START Data extracts
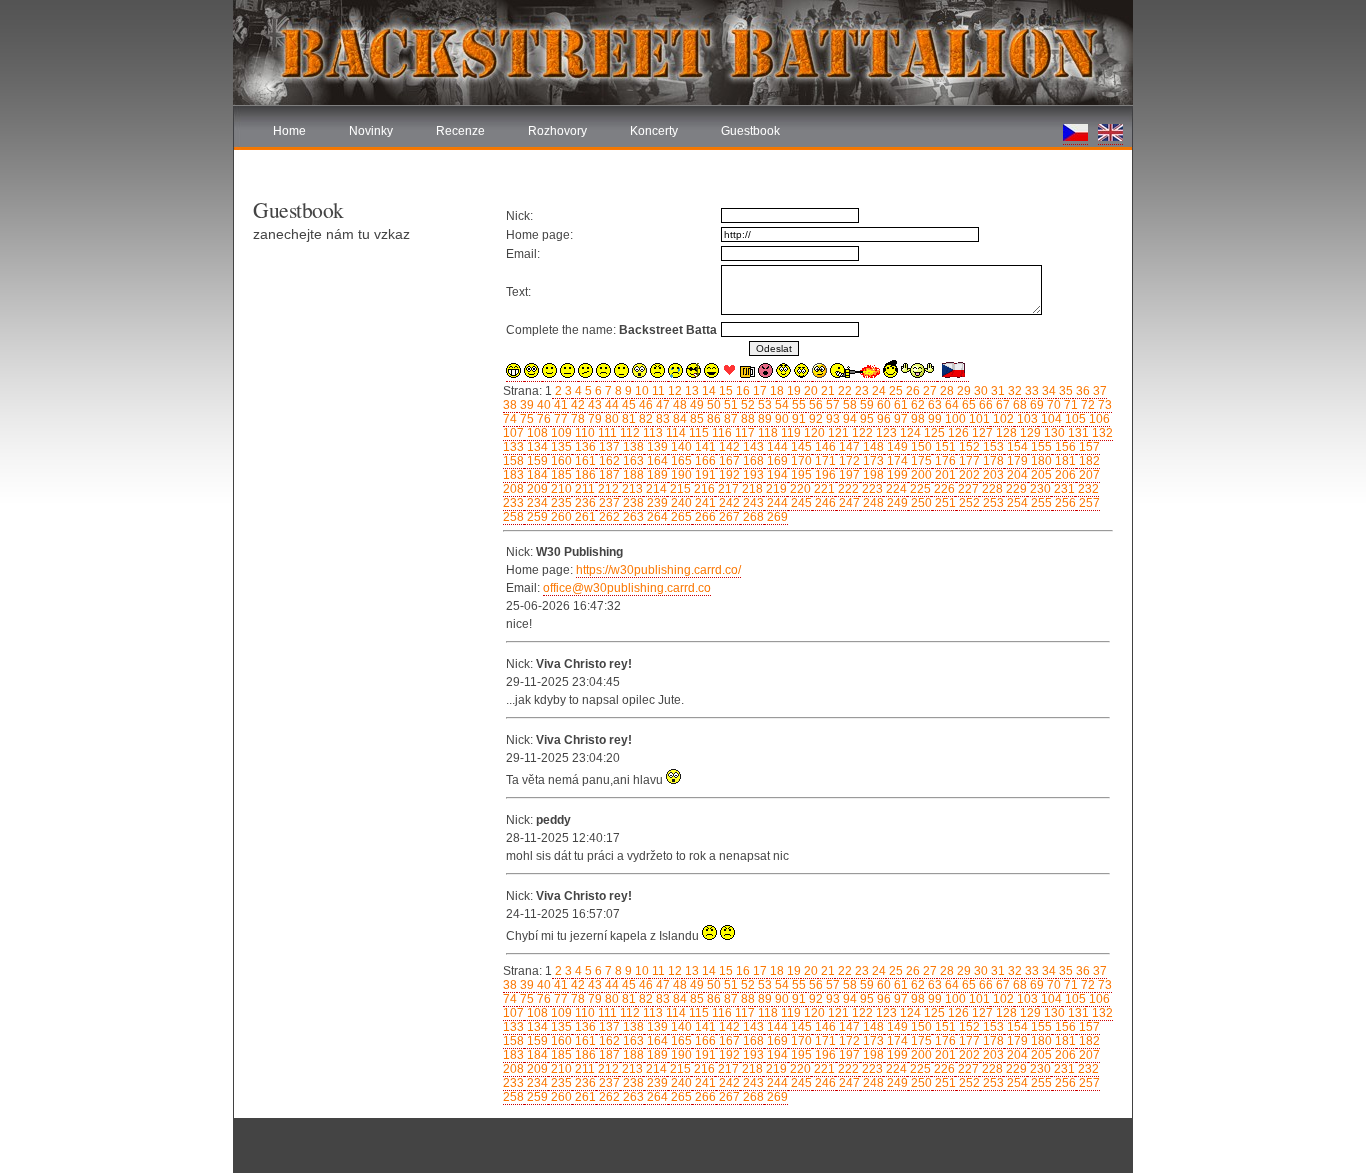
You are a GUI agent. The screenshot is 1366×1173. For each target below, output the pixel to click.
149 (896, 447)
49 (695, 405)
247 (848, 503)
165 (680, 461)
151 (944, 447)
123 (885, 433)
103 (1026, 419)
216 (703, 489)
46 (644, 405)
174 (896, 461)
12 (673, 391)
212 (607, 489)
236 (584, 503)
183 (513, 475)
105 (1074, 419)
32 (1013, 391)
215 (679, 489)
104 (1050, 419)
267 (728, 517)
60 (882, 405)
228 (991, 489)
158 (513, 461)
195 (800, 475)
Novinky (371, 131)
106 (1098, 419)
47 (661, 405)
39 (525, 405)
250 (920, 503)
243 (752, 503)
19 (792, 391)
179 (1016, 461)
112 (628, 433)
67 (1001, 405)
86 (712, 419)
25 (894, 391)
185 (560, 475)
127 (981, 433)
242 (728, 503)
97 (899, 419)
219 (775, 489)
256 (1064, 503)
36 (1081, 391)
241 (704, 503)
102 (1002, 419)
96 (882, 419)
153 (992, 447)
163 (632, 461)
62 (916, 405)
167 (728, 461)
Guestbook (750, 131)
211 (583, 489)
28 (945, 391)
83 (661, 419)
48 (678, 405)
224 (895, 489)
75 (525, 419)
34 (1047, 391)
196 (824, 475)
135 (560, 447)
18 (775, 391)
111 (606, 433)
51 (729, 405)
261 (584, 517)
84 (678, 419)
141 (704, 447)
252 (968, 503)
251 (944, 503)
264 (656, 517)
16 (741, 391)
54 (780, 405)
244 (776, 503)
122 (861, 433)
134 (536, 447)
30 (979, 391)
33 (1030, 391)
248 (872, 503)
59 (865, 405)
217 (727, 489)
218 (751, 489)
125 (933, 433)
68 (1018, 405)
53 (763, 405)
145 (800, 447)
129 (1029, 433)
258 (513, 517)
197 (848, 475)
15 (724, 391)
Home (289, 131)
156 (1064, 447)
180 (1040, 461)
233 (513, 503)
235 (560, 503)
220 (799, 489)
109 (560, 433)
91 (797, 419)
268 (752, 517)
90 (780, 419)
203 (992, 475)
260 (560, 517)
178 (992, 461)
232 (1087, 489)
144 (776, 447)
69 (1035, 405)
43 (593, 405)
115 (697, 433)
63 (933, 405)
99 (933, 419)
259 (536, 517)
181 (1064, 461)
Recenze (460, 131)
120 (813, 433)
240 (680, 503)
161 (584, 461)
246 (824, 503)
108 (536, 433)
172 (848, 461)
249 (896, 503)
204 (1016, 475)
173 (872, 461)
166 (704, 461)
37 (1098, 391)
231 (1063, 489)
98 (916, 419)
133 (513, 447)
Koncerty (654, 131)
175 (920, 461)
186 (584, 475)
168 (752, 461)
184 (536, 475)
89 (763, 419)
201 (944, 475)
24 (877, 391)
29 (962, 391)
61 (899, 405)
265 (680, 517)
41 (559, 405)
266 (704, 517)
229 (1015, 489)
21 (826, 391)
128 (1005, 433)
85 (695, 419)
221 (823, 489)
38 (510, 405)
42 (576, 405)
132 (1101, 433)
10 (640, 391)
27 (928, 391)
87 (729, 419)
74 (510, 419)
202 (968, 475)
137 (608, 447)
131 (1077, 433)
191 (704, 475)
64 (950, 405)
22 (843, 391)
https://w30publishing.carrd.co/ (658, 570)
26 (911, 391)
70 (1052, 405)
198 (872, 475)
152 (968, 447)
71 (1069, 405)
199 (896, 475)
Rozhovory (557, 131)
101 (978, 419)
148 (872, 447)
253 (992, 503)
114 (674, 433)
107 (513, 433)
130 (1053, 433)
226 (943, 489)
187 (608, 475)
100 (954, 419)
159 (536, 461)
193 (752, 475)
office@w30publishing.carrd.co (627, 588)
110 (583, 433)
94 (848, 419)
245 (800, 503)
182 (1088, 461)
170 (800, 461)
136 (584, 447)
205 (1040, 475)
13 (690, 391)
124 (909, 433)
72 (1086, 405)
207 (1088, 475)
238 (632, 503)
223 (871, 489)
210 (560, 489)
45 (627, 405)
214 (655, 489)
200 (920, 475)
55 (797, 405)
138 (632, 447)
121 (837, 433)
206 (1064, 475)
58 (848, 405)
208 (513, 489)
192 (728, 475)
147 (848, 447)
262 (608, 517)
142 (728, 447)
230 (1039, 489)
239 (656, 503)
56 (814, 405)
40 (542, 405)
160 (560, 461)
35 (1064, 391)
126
END Data extracts
| Task instructions |
Set down exactly, and only, the lines from the one with "129 (1029, 433)" to the final line of the data.

| Reply to the task |
129 (1029, 433)
258 (513, 517)
197 (848, 475)
15 (724, 391)
Home (289, 131)
156 (1064, 447)
180 (1040, 461)
233 (513, 503)
235 (560, 503)
220 (799, 489)
109 (560, 433)
91 (797, 419)
268 (752, 517)
90 (780, 419)
203 (992, 475)
260 (560, 517)
178 (992, 461)
232 (1087, 489)
144 (776, 447)
69 (1035, 405)
43 (593, 405)
115 (697, 433)
63 (933, 405)
99 (933, 419)
259 (536, 517)
181 (1064, 461)
Recenze (460, 131)
120 (813, 433)
240 (680, 503)
161 (584, 461)
246 (824, 503)
108 (536, 433)
172 (848, 461)
249 (896, 503)
204 (1016, 475)
173 (872, 461)
166 (704, 461)
37 (1098, 391)
231 (1063, 489)
98 (916, 419)
133 (513, 447)
Koncerty (654, 131)
175 (920, 461)
186 (584, 475)
168 (752, 461)
184 (536, 475)
89 (763, 419)
201 (944, 475)
24 (877, 391)
29 (962, 391)
61 (899, 405)
265 (680, 517)
41 (559, 405)
266 (704, 517)
229 (1015, 489)
21 (826, 391)
128 (1005, 433)
85 (695, 419)
221 (823, 489)
38 (510, 405)
42 (576, 405)
132 (1101, 433)
10 (640, 391)
27 (928, 391)
87 (729, 419)
74 (510, 419)
202 (968, 475)
137 (608, 447)
131 (1077, 433)
191 (704, 475)
64 (950, 405)
22 (843, 391)
https://w30publishing.carrd.co/ (658, 570)
26 (911, 391)
70 (1052, 405)
198 (872, 475)
152 (968, 447)
71 (1069, 405)
199 (896, 475)
Rozhovory (557, 131)
101 (978, 419)
148 (872, 447)
253 (992, 503)
114 (674, 433)
107 (513, 433)
130 (1053, 433)
226 (943, 489)
187 (608, 475)
100 (954, 419)
159 (536, 461)
193 (752, 475)
office@w30publishing.carrd.co (627, 588)
110 (583, 433)
94 (848, 419)
245 (800, 503)
182 (1088, 461)
170 (800, 461)
136 (584, 447)
205 (1040, 475)
13 (690, 391)
124 (909, 433)
72 (1086, 405)
207 (1088, 475)
238 (632, 503)
223 (871, 489)
210 (560, 489)
45 (627, 405)
214 (655, 489)
200 (920, 475)
55 (797, 405)
138 (632, 447)
121 (837, 433)
206 (1064, 475)
58 (848, 405)
208 (513, 489)
192 (728, 475)
147 (848, 447)
262 (608, 517)
142 (728, 447)
230 (1039, 489)
239 (656, 503)
56 (814, 405)
40 (542, 405)
160 (560, 461)
35 (1064, 391)
126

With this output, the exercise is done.